= Exercise objective =
Exclude the pictures, then copy word for word the lines running from the beginning of the records through the line with "1400x855 pixels.".

[Pixel coordinate grounding data]

************

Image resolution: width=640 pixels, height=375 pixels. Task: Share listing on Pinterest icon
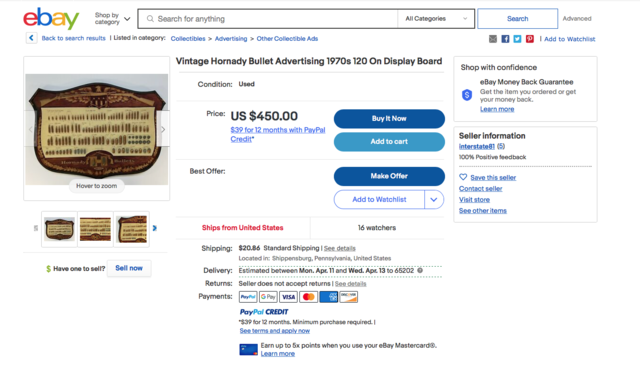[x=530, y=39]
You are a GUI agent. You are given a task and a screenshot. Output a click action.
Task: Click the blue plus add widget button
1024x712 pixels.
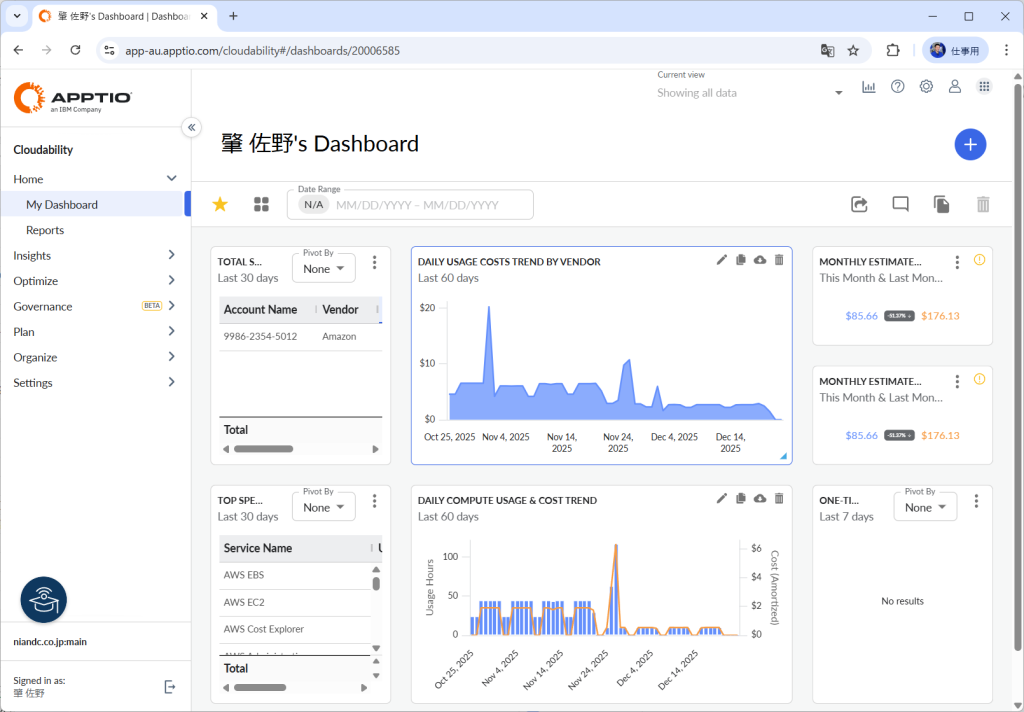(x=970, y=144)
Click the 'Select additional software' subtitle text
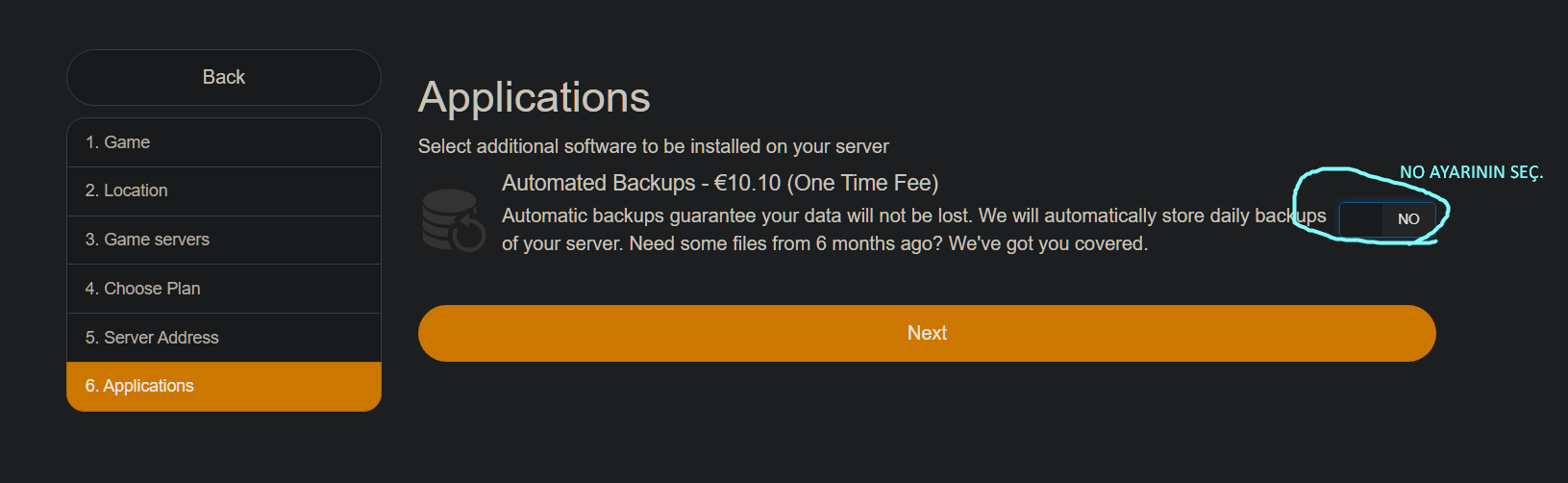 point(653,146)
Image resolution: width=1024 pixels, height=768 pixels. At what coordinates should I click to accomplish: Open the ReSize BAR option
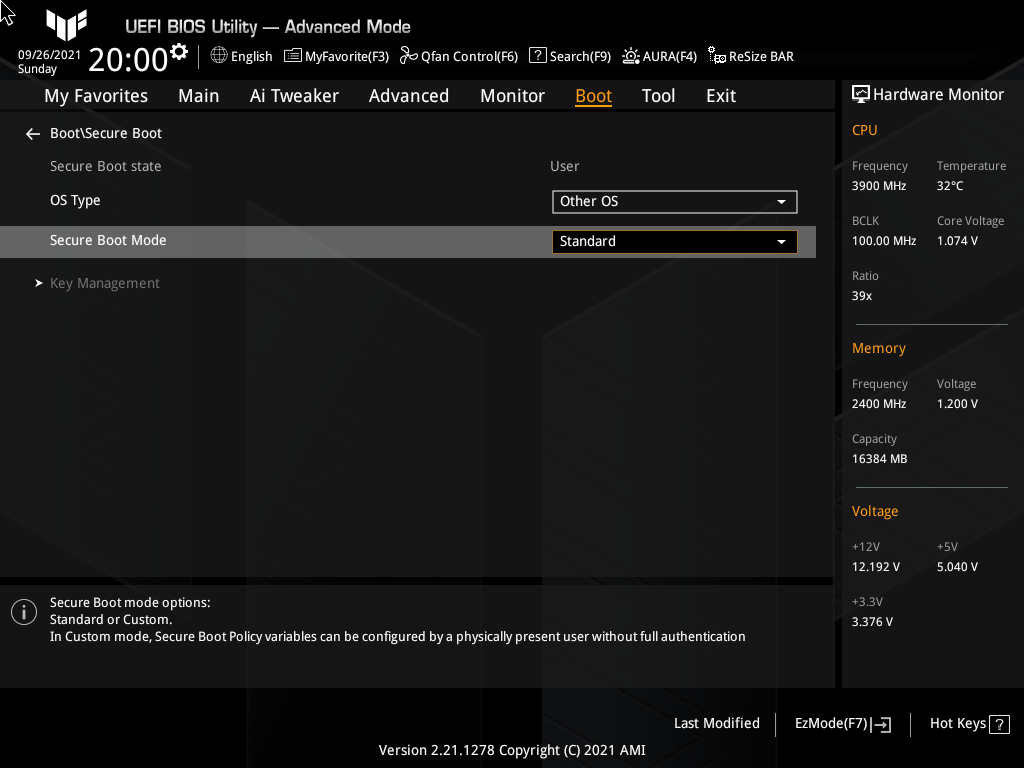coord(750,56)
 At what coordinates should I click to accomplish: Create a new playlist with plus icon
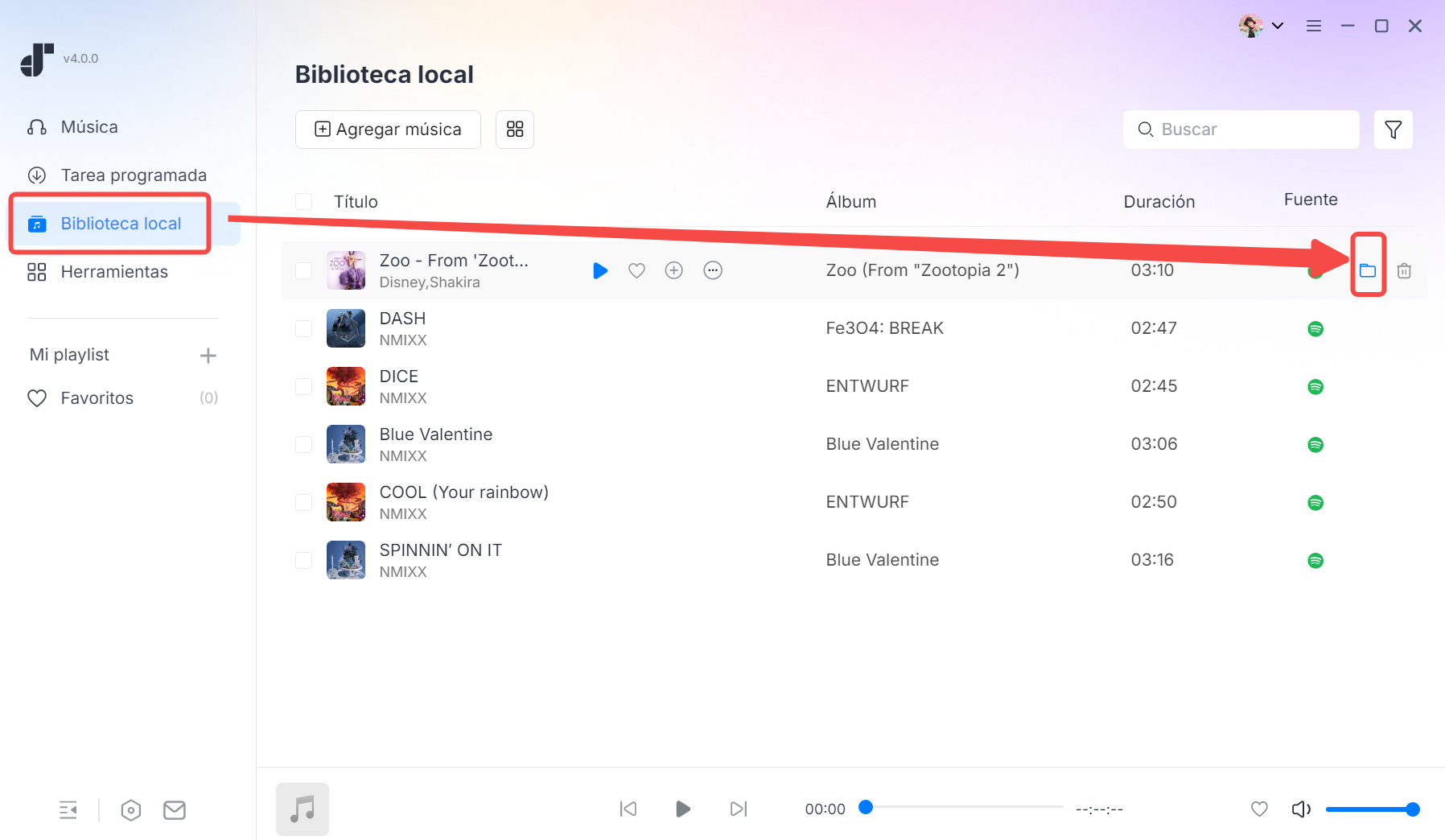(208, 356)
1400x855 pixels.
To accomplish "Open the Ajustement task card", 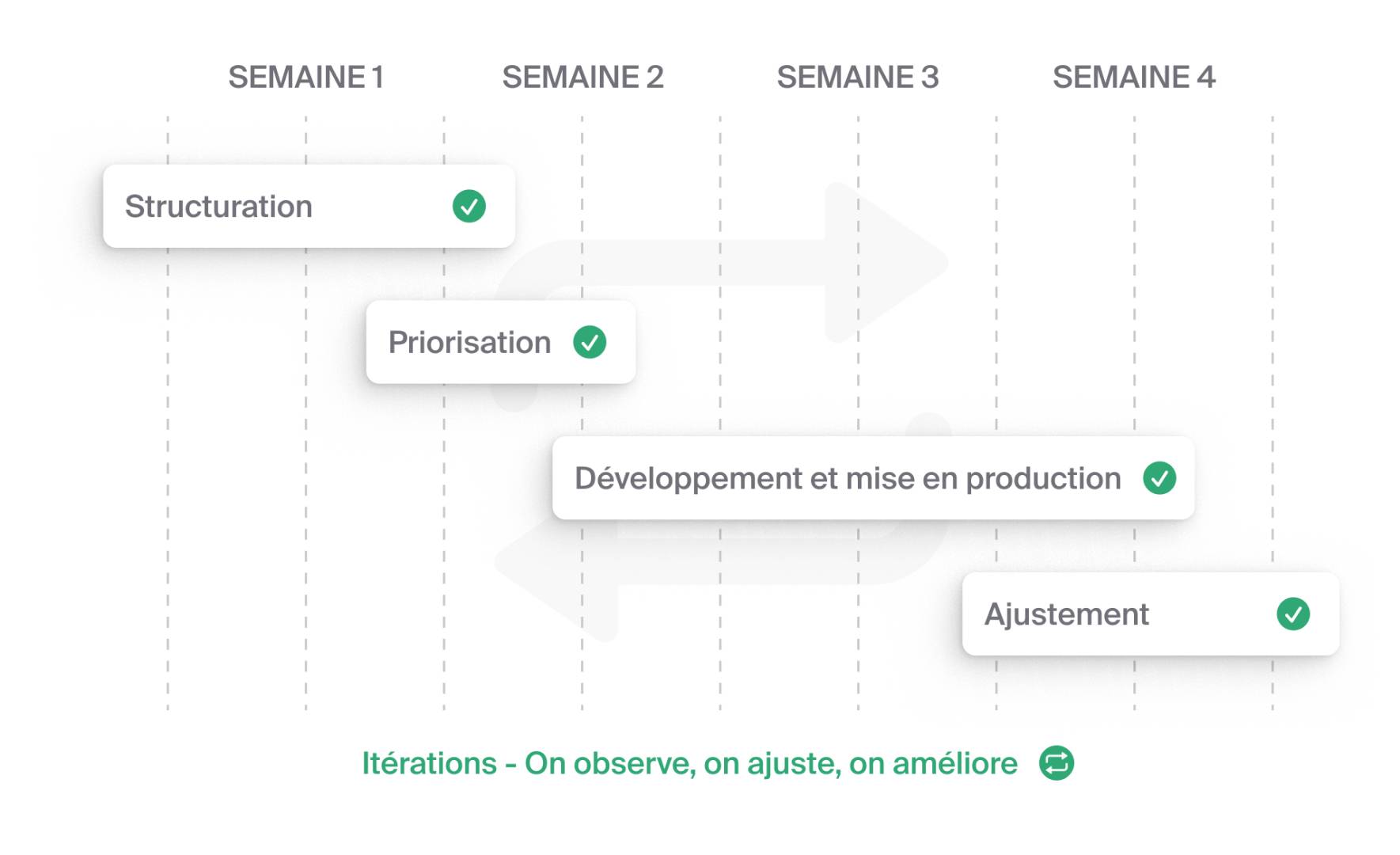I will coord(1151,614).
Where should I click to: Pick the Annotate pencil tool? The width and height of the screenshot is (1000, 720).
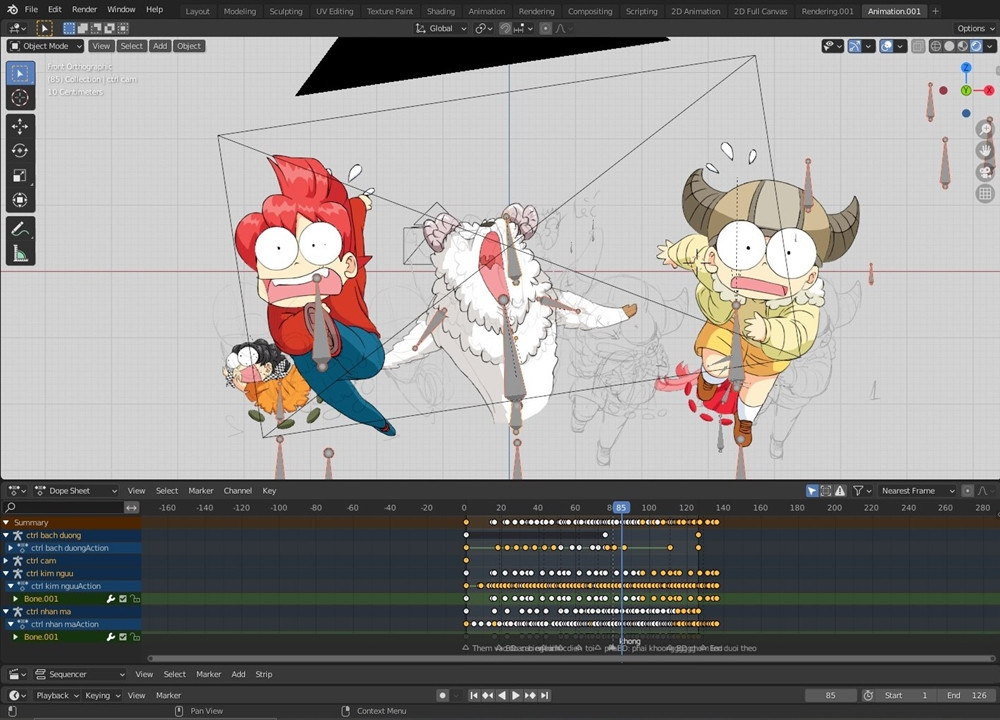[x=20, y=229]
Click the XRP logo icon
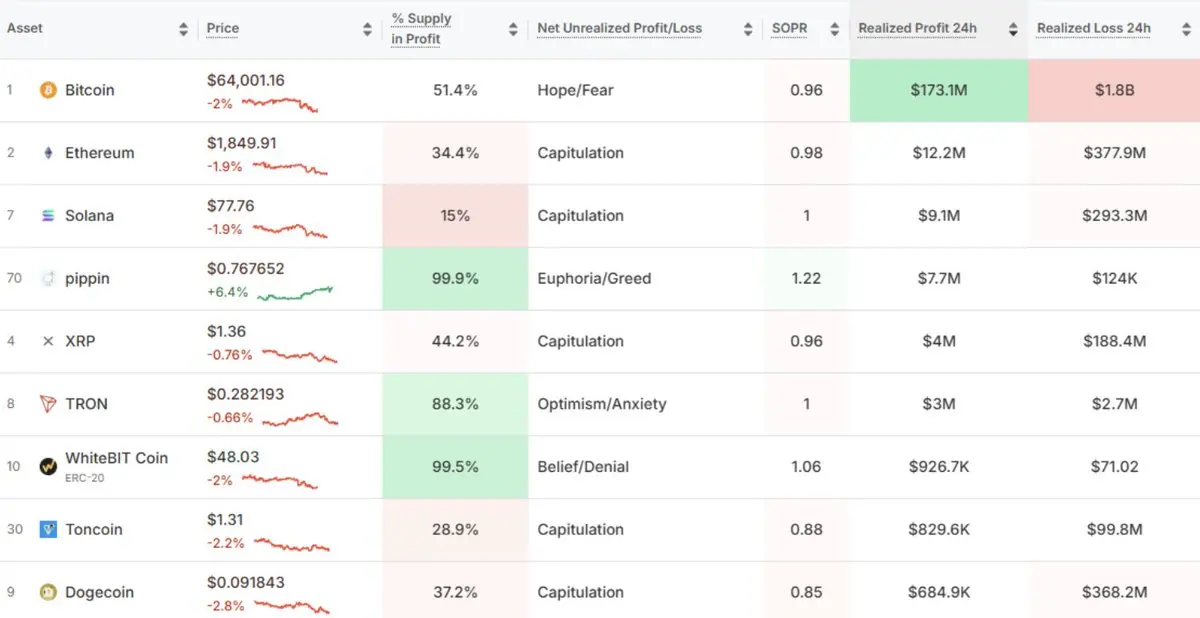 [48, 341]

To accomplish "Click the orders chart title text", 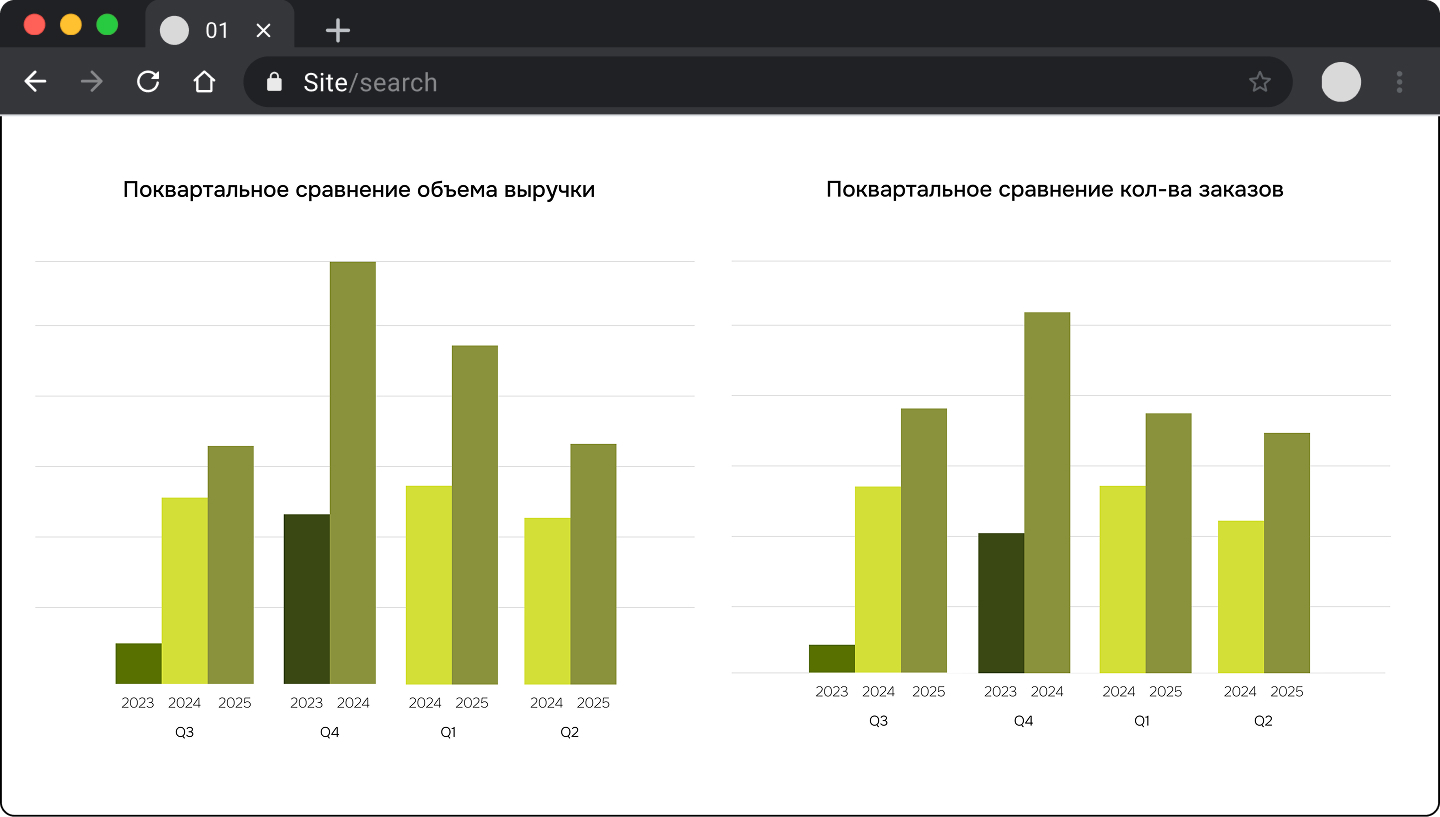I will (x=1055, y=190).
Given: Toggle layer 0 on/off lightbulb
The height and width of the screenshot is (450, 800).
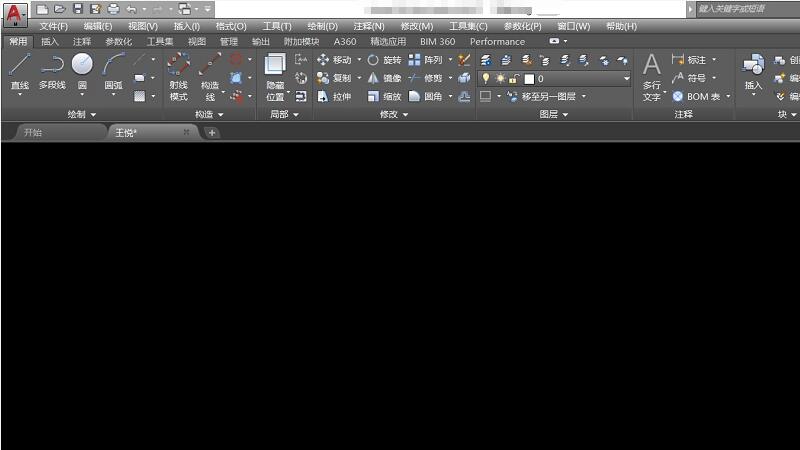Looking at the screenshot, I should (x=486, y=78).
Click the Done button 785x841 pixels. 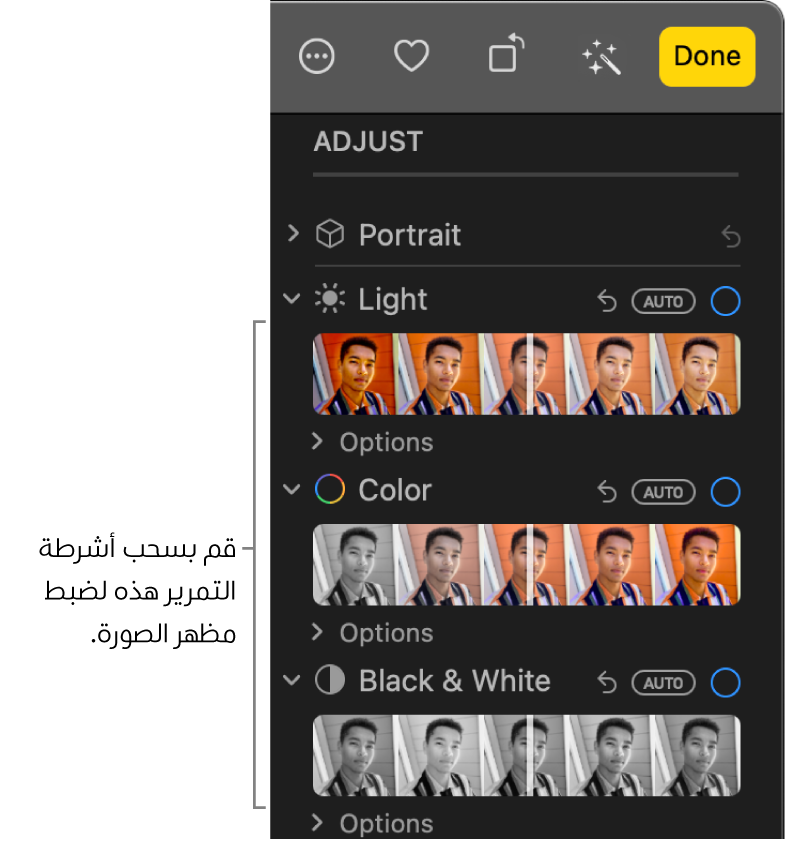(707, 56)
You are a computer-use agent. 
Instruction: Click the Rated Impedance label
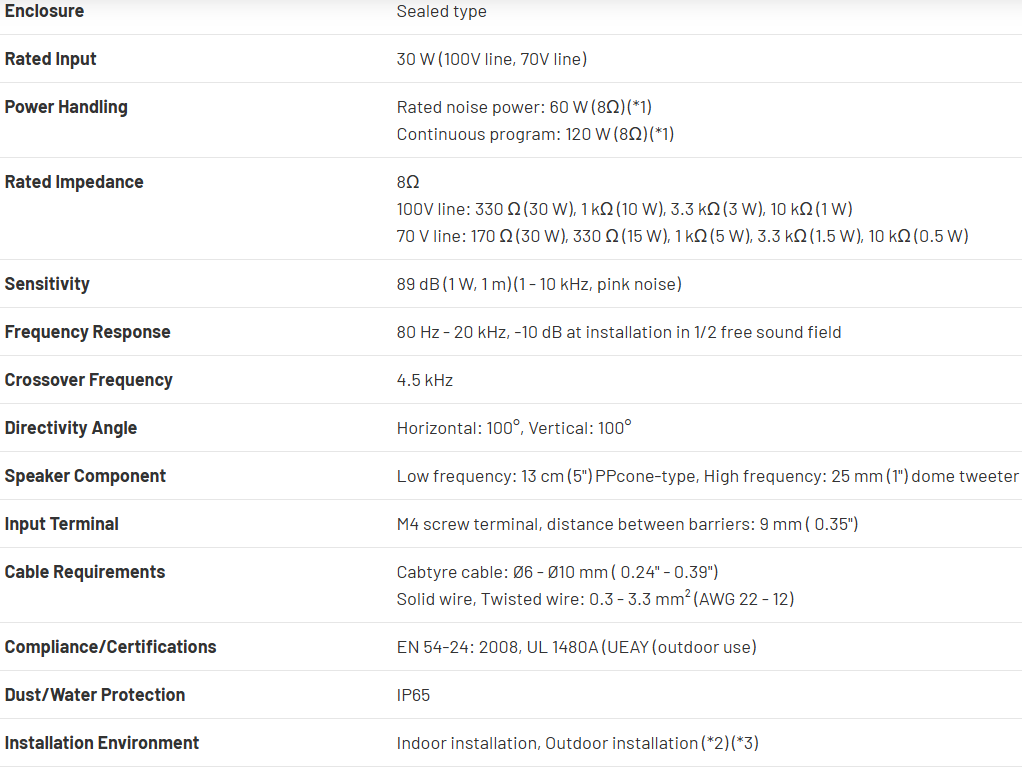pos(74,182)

************

= Output of the task =
Image resolution: width=640 pixels, height=375 pixels. Task: Share listing on Pinterest icon
[x=530, y=39]
You are a GUI agent. You are given a task and a screenshot. Output a click action.
Task: Click the blue plus add widget button
1024x712 pixels.
(x=970, y=144)
Click the 'Select additional software' subtitle text
 point(653,146)
Image resolution: width=1024 pixels, height=768 pixels. At what coordinates should I click to accomplish: Open the ReSize BAR option
coord(750,56)
 At what coordinates should I click to accomplish: Create a new playlist with plus icon
(208, 356)
1400x855 pixels.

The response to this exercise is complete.